You are to be congratulated for your continued good health!

[rnsusan]

Dear 33 weaker,

I also am 41 and was born with a complex congenital heart defect. Try www.achaheart.org . You will find other people with your same defect. I had my first shunt in 1965. I am happy to hear how well you are doing. My congenital heart defect is why I went into nursing. As a child I had so many WONDERFUL nurses.

Susan

[33-weeker]

Originally Posted by rnsusan

Dear 33 weaker,

I also am 41 and was born with a complex congenital heart defect. Try www.achaheart.org . You will find other people with your same defect. I had my first shunt in 1965. I am happy to hear how well you are doing. My congenital heart defect is why I went into nursing. As a child I had so many WONDERFUL nurses.

Susan

Thanks for the info.

I have no real memories from back then, only some from a heart cath when I was 4 - mostly negative. I have often wondered, though, if I am comfortable in the hospital setting because I spent so much time there as a baby.

[Kidrn911]

I had a PDA closure 34 years ago. Although that is the whimpy of al CHD, my parents, uneducated totally had me freaked out about it, until I learned what it actually was.

I have this huge thoracotomy scar from Scapula to Nipple from the surgery. Now days they gave I think it is Indomycthin (Sp?) or do a laproscopic procedure to close the valve

[33-weeker]

Originally Posted by Kidrn911

I had a PDA closure 34 years ago. Although that is the whimpy of al CHD, my parents, uneducated totally had me freaked out about it, until I learned what it actually was.

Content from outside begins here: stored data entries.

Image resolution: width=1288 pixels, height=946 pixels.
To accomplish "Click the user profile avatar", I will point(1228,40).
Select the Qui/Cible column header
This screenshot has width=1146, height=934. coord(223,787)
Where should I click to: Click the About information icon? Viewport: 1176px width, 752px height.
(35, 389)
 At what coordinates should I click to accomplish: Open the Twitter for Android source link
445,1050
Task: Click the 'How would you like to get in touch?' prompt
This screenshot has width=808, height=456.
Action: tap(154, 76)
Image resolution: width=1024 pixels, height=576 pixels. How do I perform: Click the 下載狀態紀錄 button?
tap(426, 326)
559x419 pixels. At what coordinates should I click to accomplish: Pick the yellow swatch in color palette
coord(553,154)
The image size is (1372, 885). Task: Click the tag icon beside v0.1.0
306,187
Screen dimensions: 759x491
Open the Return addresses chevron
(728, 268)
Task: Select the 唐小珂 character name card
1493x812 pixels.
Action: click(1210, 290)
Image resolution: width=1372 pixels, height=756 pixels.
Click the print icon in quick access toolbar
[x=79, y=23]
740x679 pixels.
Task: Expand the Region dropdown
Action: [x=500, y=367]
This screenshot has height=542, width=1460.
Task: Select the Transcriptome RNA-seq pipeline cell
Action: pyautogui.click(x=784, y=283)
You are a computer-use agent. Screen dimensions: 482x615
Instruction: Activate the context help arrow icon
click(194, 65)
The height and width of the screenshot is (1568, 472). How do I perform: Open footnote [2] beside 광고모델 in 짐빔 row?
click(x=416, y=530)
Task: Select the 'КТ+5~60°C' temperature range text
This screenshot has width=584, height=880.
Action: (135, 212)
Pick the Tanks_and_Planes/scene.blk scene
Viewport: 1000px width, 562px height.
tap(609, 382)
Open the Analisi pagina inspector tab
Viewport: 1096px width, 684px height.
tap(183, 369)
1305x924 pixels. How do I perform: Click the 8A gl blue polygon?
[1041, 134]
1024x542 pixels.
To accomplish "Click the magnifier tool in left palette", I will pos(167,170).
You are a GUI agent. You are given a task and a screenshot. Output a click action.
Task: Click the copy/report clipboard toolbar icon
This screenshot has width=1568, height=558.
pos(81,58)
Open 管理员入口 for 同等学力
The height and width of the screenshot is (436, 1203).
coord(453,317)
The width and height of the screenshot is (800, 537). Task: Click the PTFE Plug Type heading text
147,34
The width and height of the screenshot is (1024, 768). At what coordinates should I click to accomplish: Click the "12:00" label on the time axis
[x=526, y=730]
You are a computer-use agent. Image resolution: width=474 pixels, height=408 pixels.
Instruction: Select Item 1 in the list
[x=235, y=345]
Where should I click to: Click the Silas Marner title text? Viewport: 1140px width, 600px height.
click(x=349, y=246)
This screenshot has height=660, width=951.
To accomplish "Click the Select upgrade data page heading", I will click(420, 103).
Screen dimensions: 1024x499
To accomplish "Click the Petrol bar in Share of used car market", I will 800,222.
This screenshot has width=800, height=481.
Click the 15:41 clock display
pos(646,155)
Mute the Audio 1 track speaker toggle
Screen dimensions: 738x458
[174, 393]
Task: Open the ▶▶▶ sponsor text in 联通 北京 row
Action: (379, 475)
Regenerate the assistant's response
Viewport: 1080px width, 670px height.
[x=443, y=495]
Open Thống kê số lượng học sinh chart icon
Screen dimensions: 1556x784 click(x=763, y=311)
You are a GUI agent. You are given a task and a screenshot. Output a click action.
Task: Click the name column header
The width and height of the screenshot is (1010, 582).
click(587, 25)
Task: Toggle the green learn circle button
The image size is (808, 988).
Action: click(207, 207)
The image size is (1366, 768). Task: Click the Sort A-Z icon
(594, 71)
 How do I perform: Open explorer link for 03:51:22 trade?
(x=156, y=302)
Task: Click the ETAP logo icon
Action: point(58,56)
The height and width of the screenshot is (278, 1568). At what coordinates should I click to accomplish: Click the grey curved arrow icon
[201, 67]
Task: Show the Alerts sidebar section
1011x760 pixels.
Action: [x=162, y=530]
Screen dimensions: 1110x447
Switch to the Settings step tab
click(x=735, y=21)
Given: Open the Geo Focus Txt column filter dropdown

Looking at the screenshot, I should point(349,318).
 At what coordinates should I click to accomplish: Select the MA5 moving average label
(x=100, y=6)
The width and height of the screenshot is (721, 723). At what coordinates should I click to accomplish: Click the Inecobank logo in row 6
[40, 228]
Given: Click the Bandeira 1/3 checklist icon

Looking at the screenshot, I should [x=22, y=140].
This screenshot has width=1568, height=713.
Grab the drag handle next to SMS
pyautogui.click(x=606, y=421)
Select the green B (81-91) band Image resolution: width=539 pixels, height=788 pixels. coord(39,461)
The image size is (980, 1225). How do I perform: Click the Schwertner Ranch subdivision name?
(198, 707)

I have this huge thoracotomy scar from Scapula to Nipple from the surgery. Now days they gave I think it is Indomycthin (Sp?) or do a laproscopic procedure to close the valve

I'm right there with ya, kid. I've got the same nasty scar from my banding and coarctation repair. Plus I have one from v-neck line to xyphoid from the open heart a year and a half later. I had to laugh when a fam-prac. doc thought I was going to be upset by a scar from an ingrown toenail repair. Just add it to the rest, buddy.